SEC-AB is headquartered in Calgary, Alberta, Canada. Id. ¶ 4.

“[SEC-AB] has three senior officers”—Atkinson, Yau, and McMurren—all of whom reside in Calgary and work out of the Calgary headquarters. Id. ¶ 5.

SEC-AB’s board of directors has six members; five of which reside in Calgary. The sixth resides in Portugal. Id. ¶ 6.

SEC-AB has 11 employees, all of whom are located at the Calgary headquarters. Id. ¶ 7.

“All decisions about the management of [SEC-AB] are made from the corporate headquarters in Calgary, Alberta, Canada.” Id. ¶ 8.
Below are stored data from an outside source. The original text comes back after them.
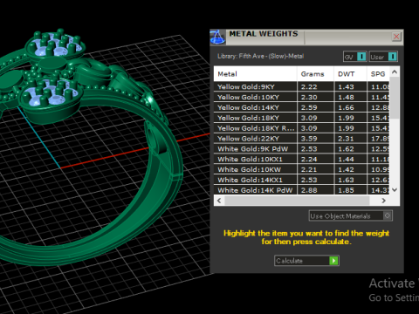Click the SPG column header
419x314 pixels.
(x=378, y=74)
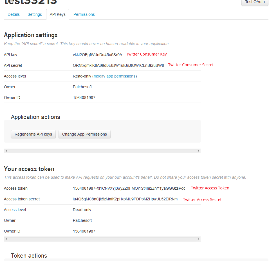Screen dimensions: 269x261
Task: Click left arrow of upper horizontal scrollbar
Action: [x=6, y=151]
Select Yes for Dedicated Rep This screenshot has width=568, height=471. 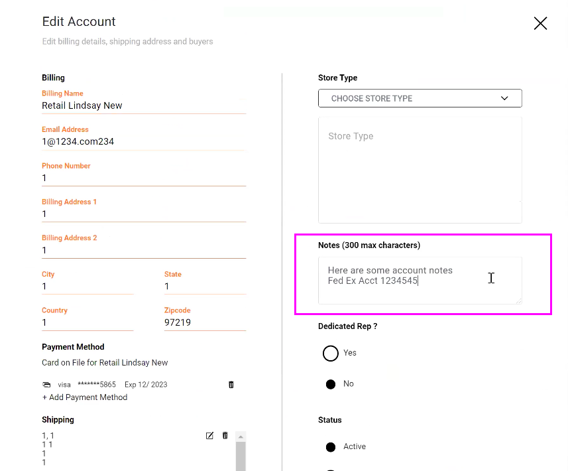331,354
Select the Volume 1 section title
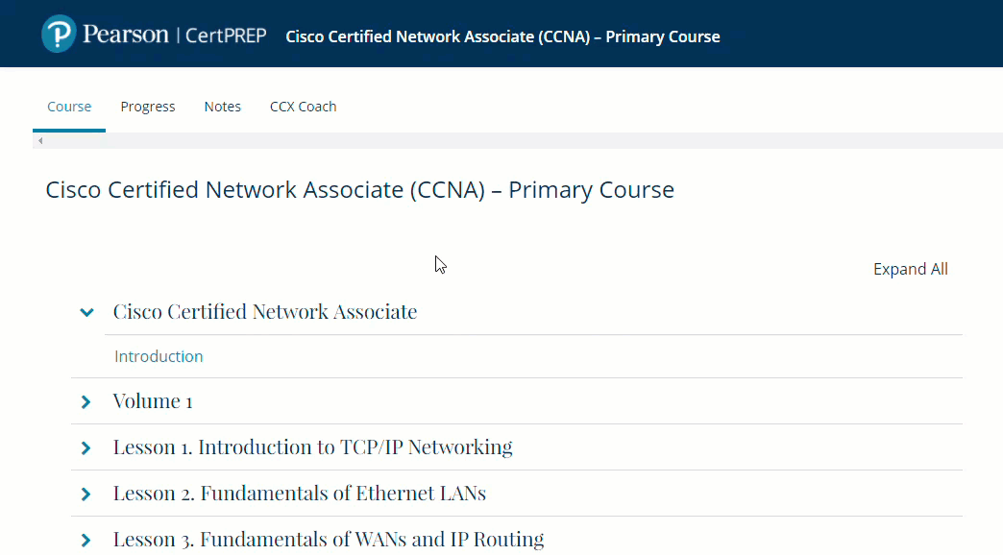 click(153, 400)
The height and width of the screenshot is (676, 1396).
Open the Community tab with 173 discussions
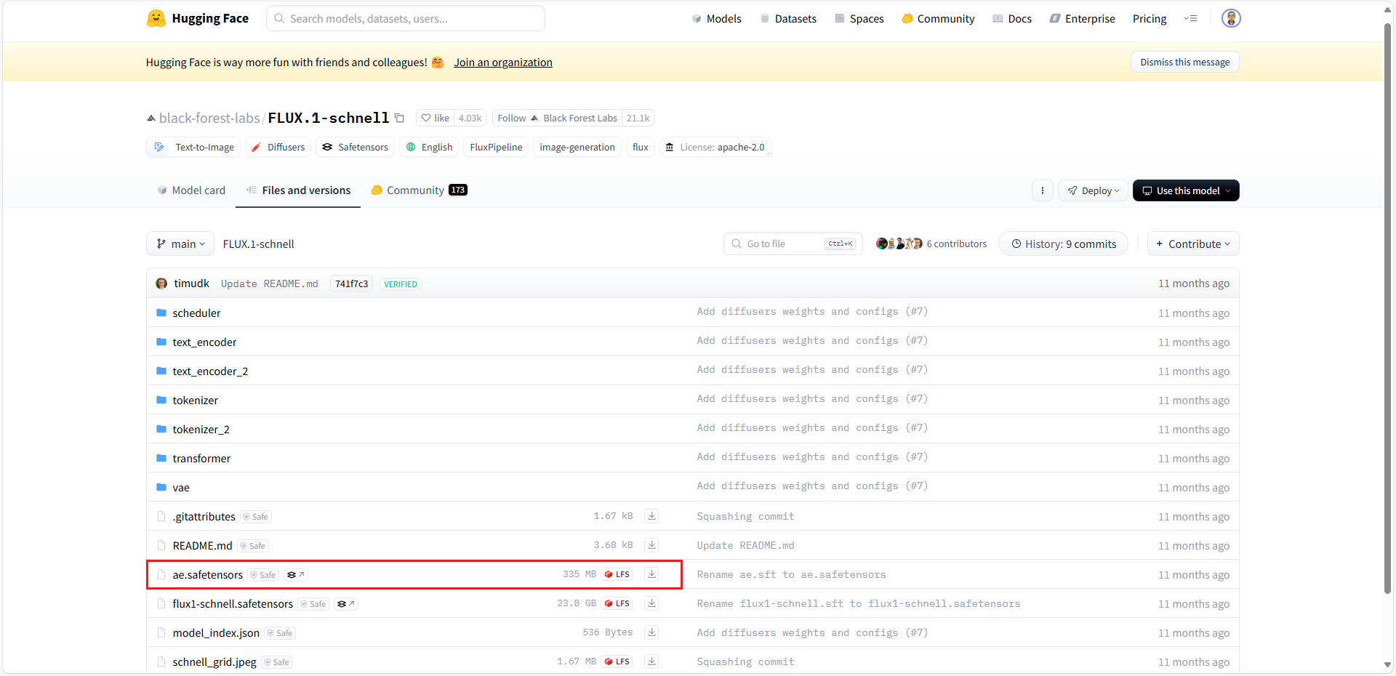pyautogui.click(x=418, y=190)
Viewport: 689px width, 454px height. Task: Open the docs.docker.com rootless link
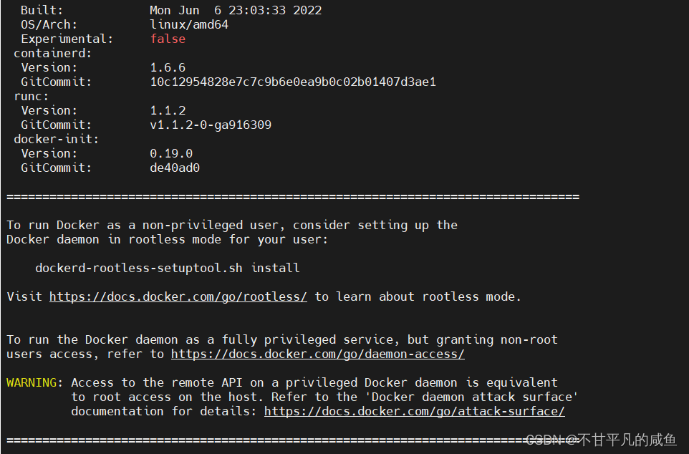click(178, 296)
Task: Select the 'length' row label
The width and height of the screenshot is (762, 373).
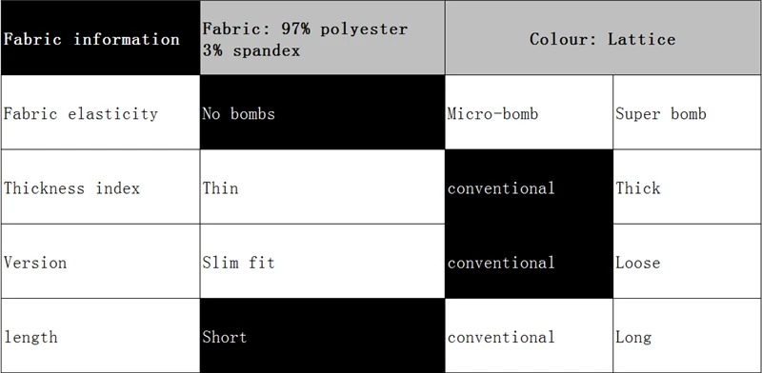Action: (x=100, y=336)
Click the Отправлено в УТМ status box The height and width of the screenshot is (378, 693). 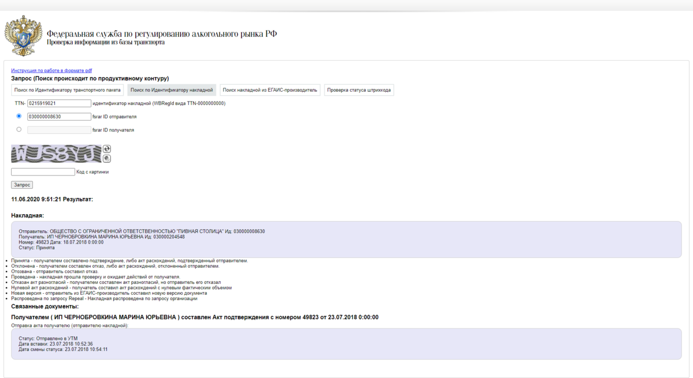coord(346,343)
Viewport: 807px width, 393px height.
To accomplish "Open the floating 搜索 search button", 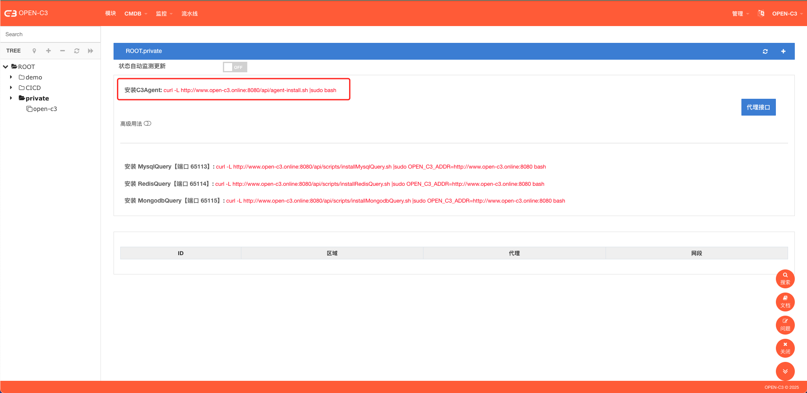I will 785,279.
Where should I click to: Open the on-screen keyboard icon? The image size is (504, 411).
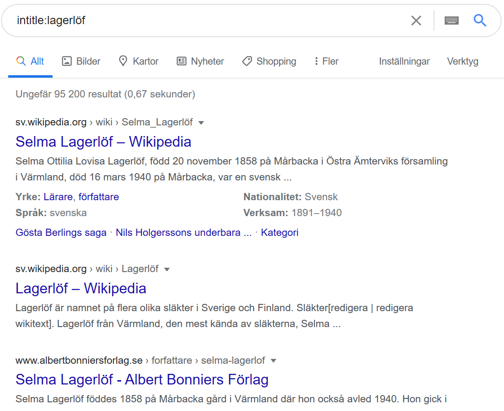[451, 21]
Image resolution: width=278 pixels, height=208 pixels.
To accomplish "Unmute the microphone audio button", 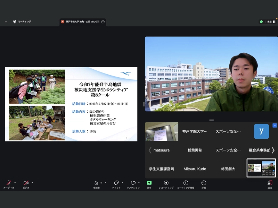I will click(x=8, y=183).
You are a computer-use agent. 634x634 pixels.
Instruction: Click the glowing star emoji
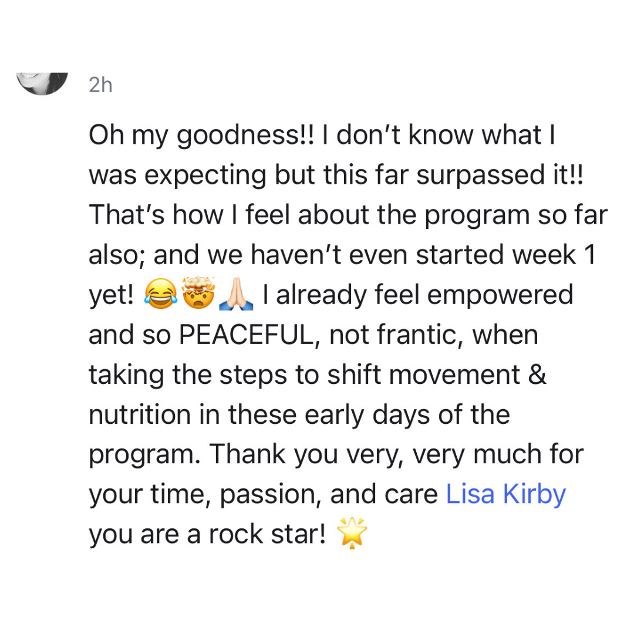[352, 533]
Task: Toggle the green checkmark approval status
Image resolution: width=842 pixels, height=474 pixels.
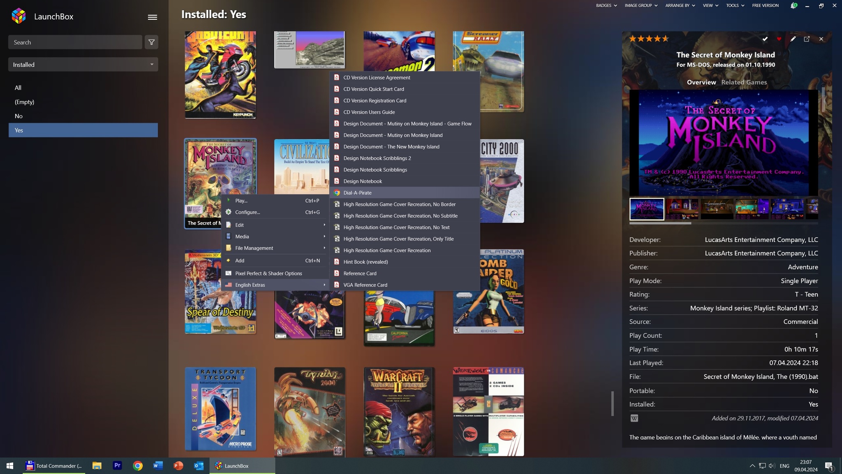Action: click(765, 39)
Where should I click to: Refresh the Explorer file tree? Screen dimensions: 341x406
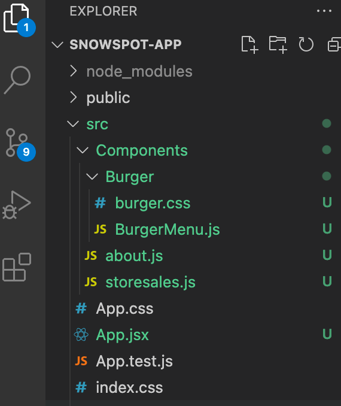tap(306, 44)
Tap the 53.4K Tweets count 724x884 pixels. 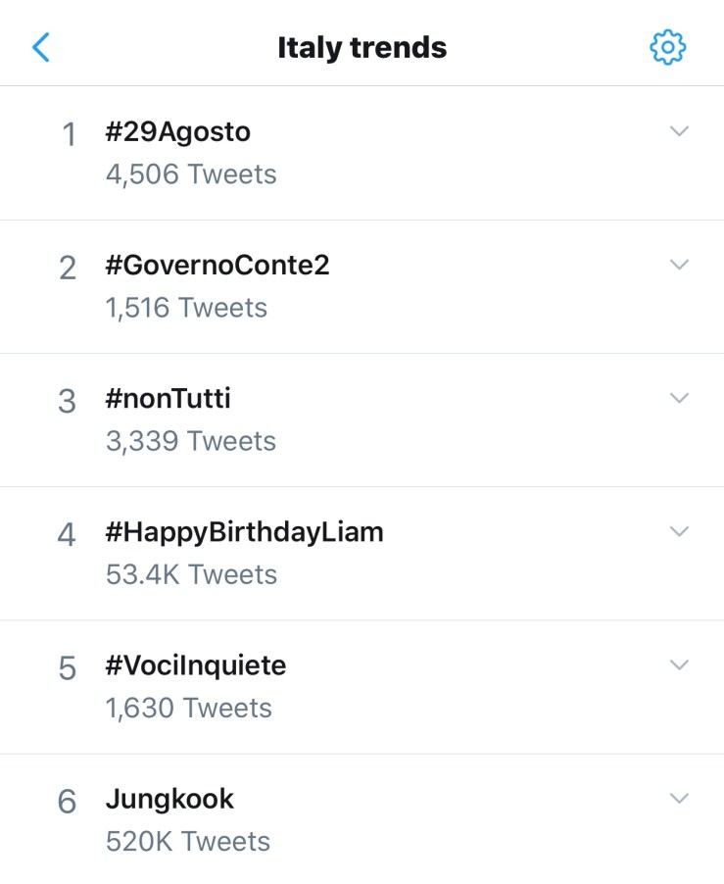click(191, 574)
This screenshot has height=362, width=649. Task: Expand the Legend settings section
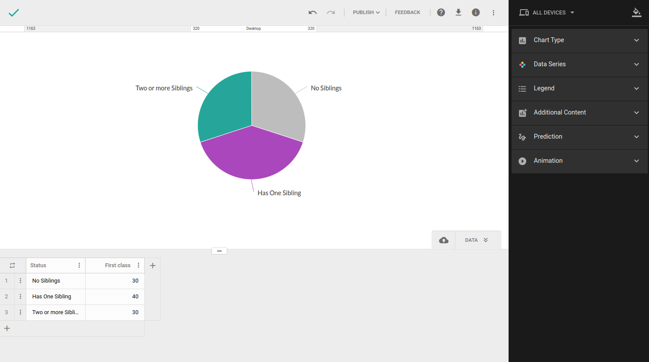(x=579, y=88)
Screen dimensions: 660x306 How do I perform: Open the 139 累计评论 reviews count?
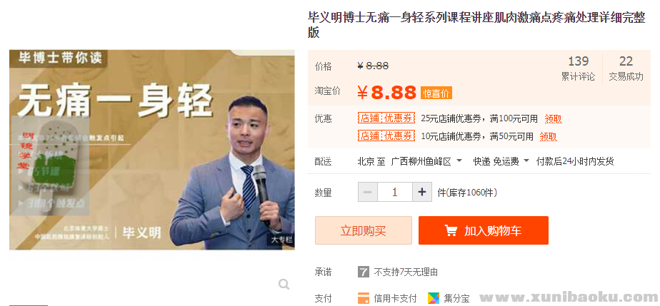(x=578, y=68)
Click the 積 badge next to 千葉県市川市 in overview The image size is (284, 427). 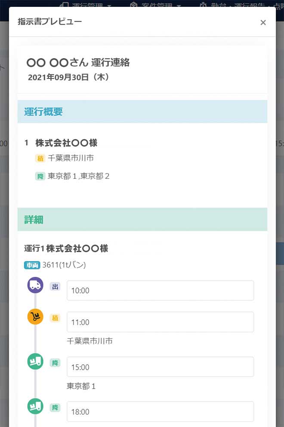click(x=40, y=158)
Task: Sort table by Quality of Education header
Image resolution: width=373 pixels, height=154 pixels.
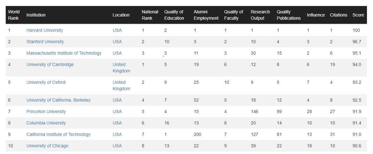Action: [174, 15]
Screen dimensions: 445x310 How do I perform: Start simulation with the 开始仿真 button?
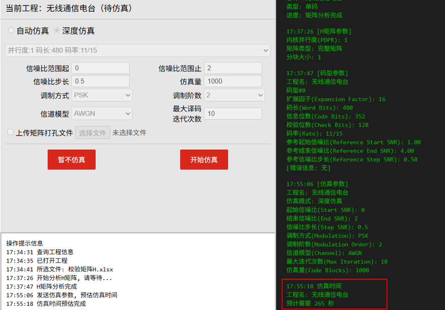(x=204, y=159)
To sum up, SEC is headquartered in Calgary, its officers and directors reside and work in Calgary, and decisions about the management of SEC are made in Calgary. Likewise, SEC’s parent company, SEC-AB, has its headquarters in Calgary. Defendants have shown that SEC is incorporated in Delaware and its nerve center, or principal place of business, is Calgary. B. Plaintiff’s Arguments Plaintiff makes two arguments for finding that SEC’s principal place of business is Mississippi. First, she points to SEC’s 2022 and 2025 Corporate Annual Reports with the Secretary of State, which list New Hebron, Mississippi, as the principal address. 2022 Rep. [14- 2] at 8; 2025 Rep. [14-2] at 11. She believes “SEC’s principal place of business changed . . . to New Hebron” in 2022, noting that filings from 2019 and 2020 list the principal address as Calgary. Pl.’s Mem. [14] at 5; see 2019 Appl. [14-2] at 2–4; 2020 Rep. [14-2] at 5–7. But Plaintiff cites no authority suggesting that listing a “principal address” on a state filing equates to a corporation’s principal place of business under § 1332. Just as labeling a particular location as “‘headquarters’ is not conclusive,” it follows that listing a principal address on a corporate filing is not determinative. Pl.’s Mem. [14] at 5 (quoting Stoltz, 2014 WL 5514155, at *2).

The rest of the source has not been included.